Another of Florida’s anti-transgender laws was blocked by a federal judge late Wednesday.
Led by Gov. Ron DeSantis, Florida’s Republican legislature passed a law last year that denied trans Floridians access to Medicaid for gender-affirming treatments. LGBTQ rights groups in turn sued, with Judge Robert Hinkle issuing his ruling Wednesday.
“Florida has adopted a rule and statute that prohibit Medicaid payment for these treatments even when medically appropriate,” Hinkle wrote in striking down the law. “The rule and statute violate the federal Medicaid statute, the Equal Protection Clause, and the Affordable Care Act’s prohibition of sex discrimination.”
Hinkle’s decision was not a surprise. Appointed to the bench by Bill Clinton in 1996, he struck down Florida’s ban on gender-affirming care for minors two weeks earlier.
“Gender identity is real” and the state acknowledged as such, Hinkle wrote Wednesday. Anyone backing the law “should put up or shut up: Do you acknowledge that there are individuals with actual gender identities opposite their natal sex, or do you not? Dog whistles ought not be tolerated.”
DeSantis pushed several anti-trans laws — dubbed “the slate of hate” by LGBTQ advocates — before launching his campaign for president.
Advocacy groups said more than 9,000 Floridians would’ve been unable to receive treatment for gender dysphoria if Hinkle had not struck down the Medicaid ban.

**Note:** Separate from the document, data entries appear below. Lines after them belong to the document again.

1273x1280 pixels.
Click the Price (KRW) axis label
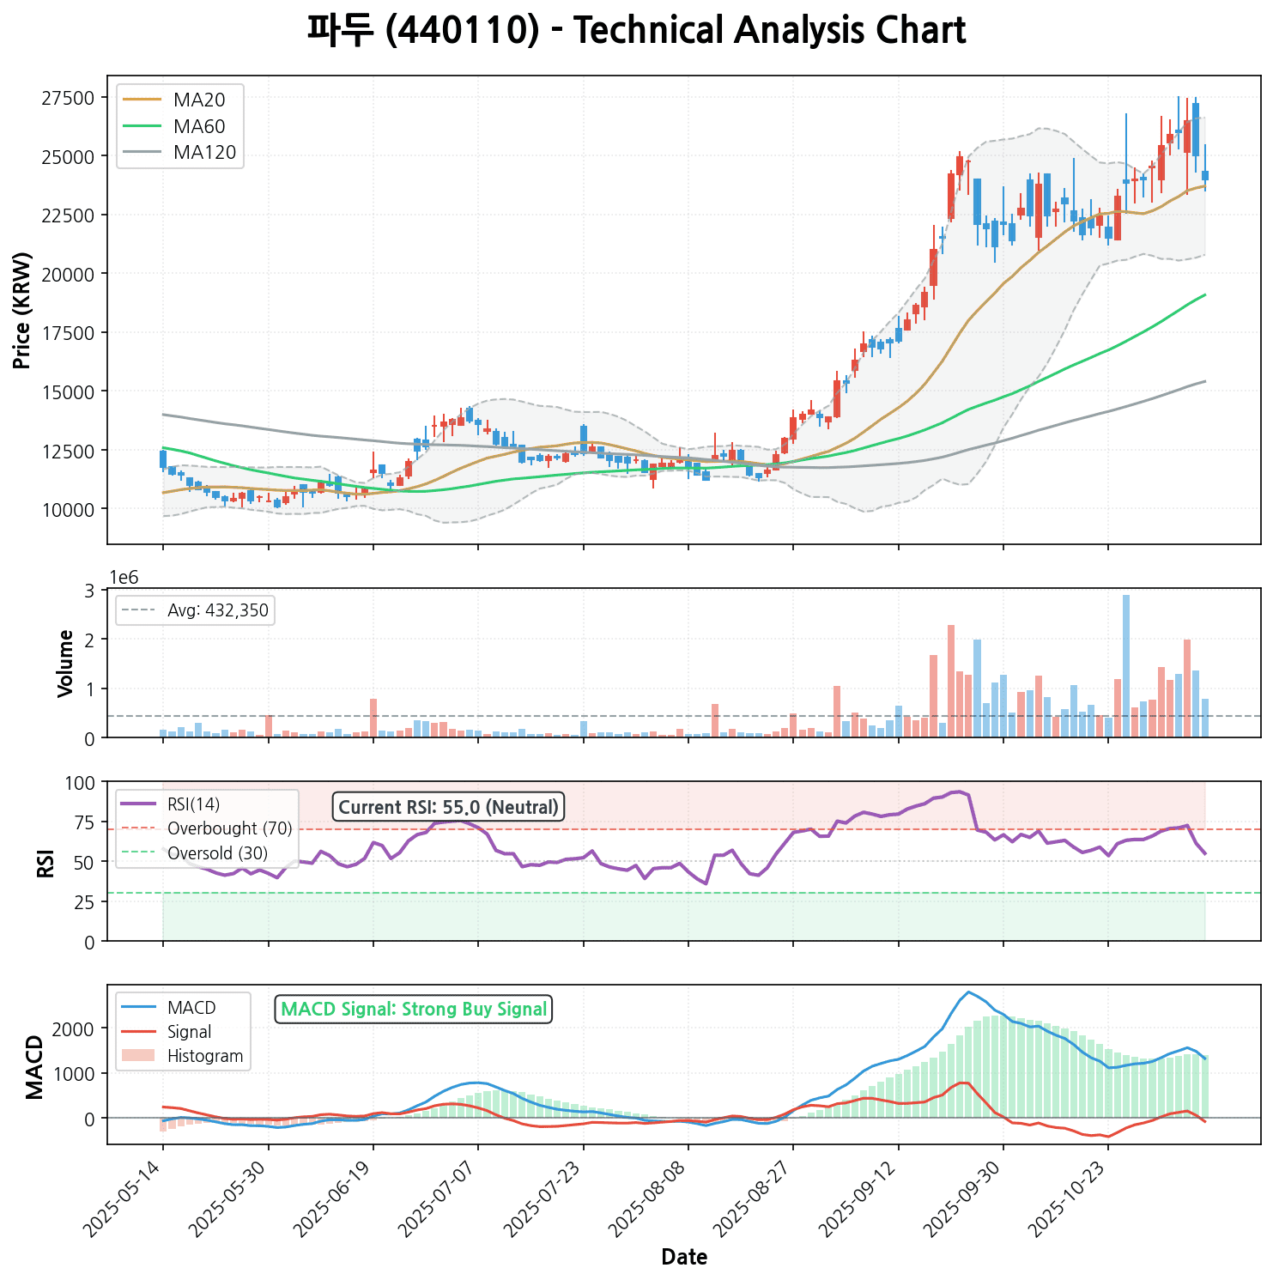[x=23, y=310]
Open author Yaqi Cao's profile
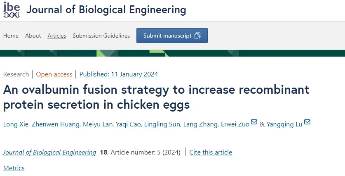The width and height of the screenshot is (345, 176). click(x=128, y=124)
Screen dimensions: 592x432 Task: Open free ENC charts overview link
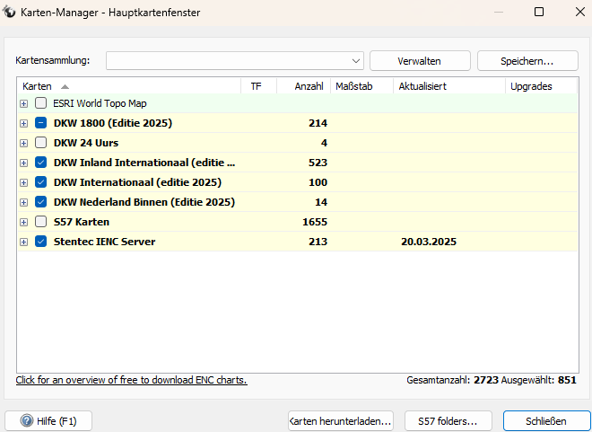click(x=131, y=380)
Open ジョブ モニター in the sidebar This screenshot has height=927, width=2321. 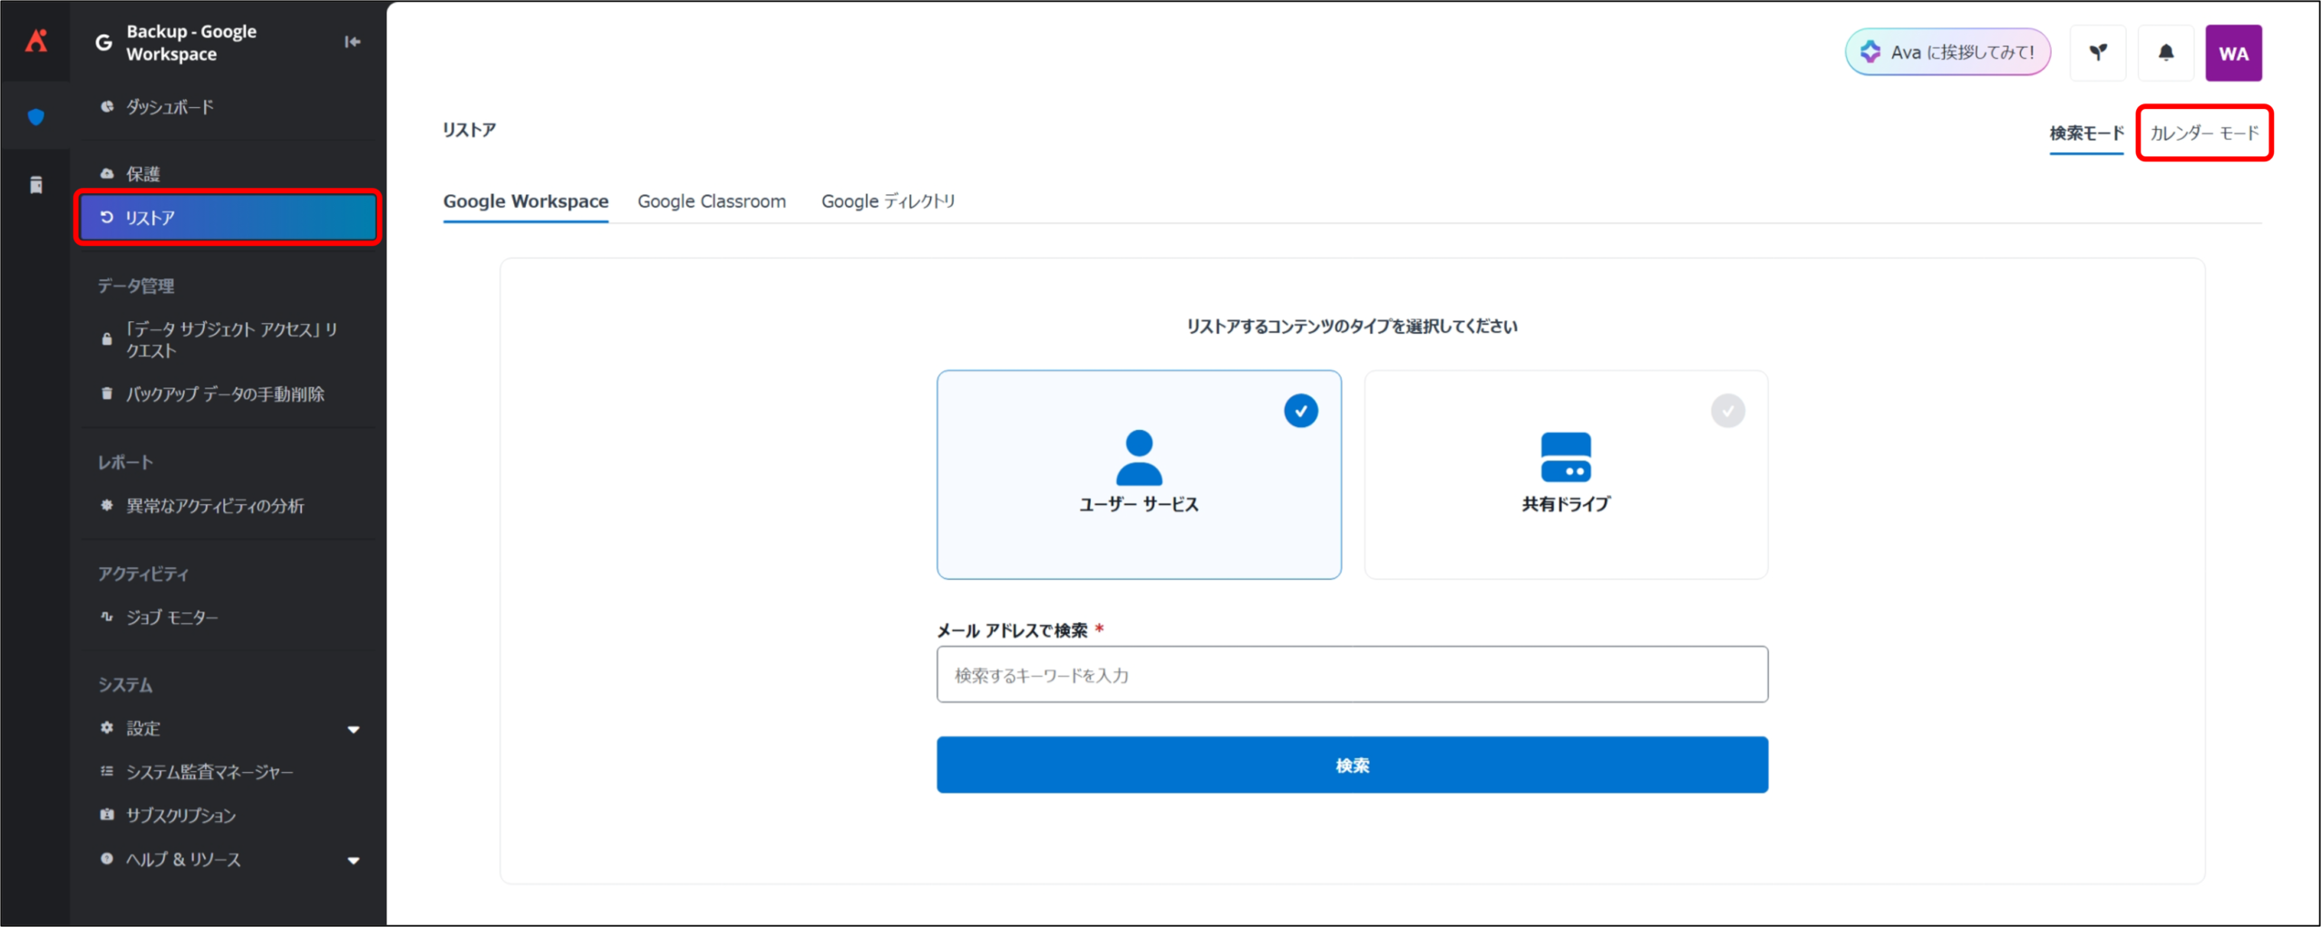pyautogui.click(x=172, y=618)
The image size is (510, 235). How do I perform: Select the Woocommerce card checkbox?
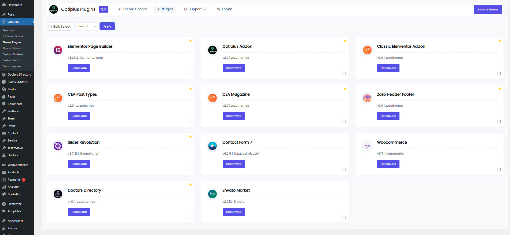[499, 169]
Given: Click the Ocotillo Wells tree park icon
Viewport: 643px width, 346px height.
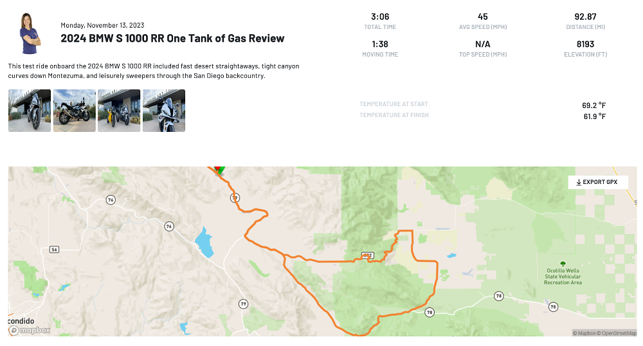Looking at the screenshot, I should (563, 264).
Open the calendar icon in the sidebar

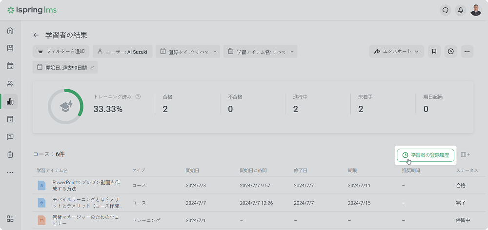(10, 66)
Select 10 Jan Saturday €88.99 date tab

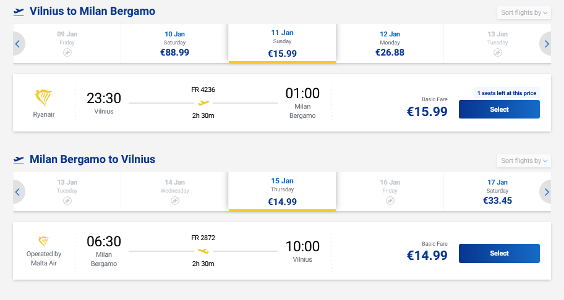click(x=174, y=44)
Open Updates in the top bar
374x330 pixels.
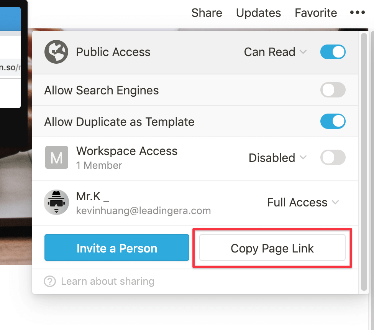point(258,13)
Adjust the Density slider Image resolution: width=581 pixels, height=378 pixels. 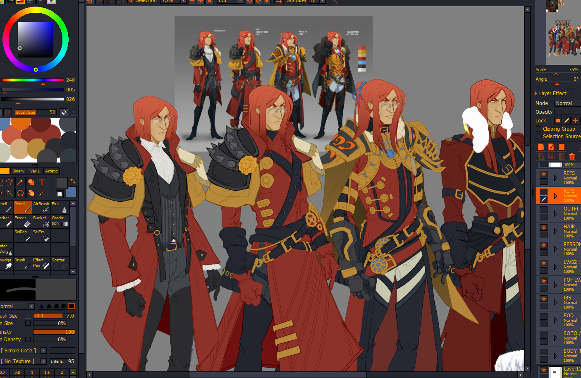(54, 332)
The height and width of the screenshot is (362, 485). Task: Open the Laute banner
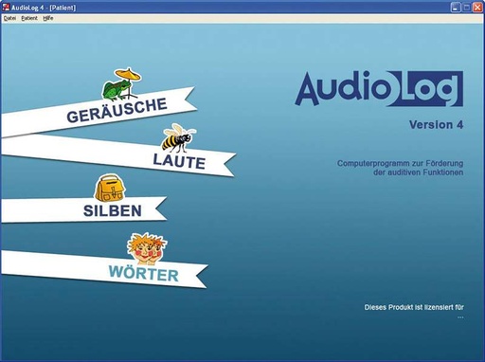coord(118,155)
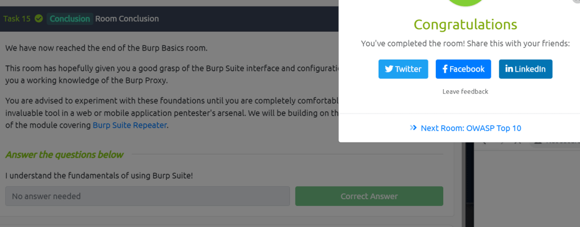Screen dimensions: 580x227
Task: Click the Conclusion tag in the task header
Action: tap(70, 19)
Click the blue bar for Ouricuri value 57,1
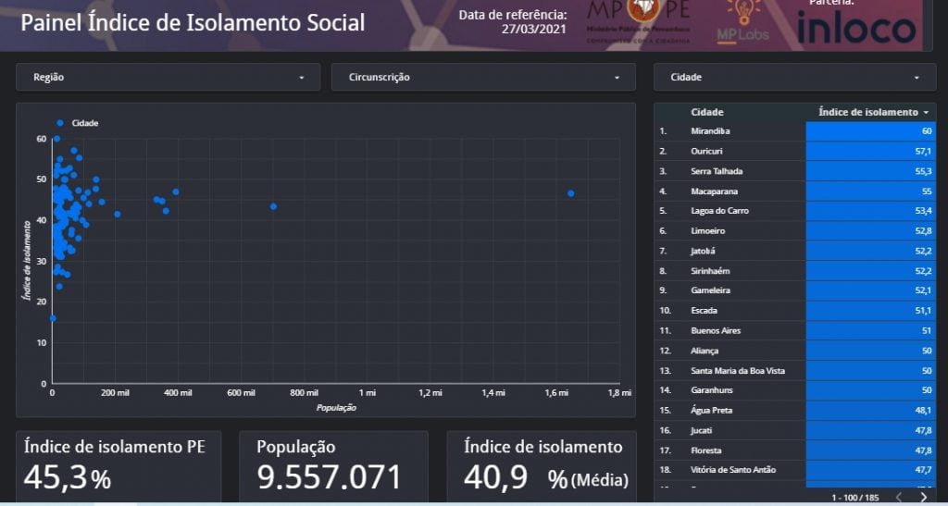The image size is (948, 506). pyautogui.click(x=870, y=151)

“Gender-affirming medical care is evidence-based care. In court, what matters are the facts and the law, not fearmongering and heated rhetoric,” said Omar Gonzalez-Pagan of Lambda Legal, one of the organizations that filed the lawsuit. “We are gratified by today’s result which protects access to care for some of the most vulnerable Floridians, transgender Medicaid beneficiaries.”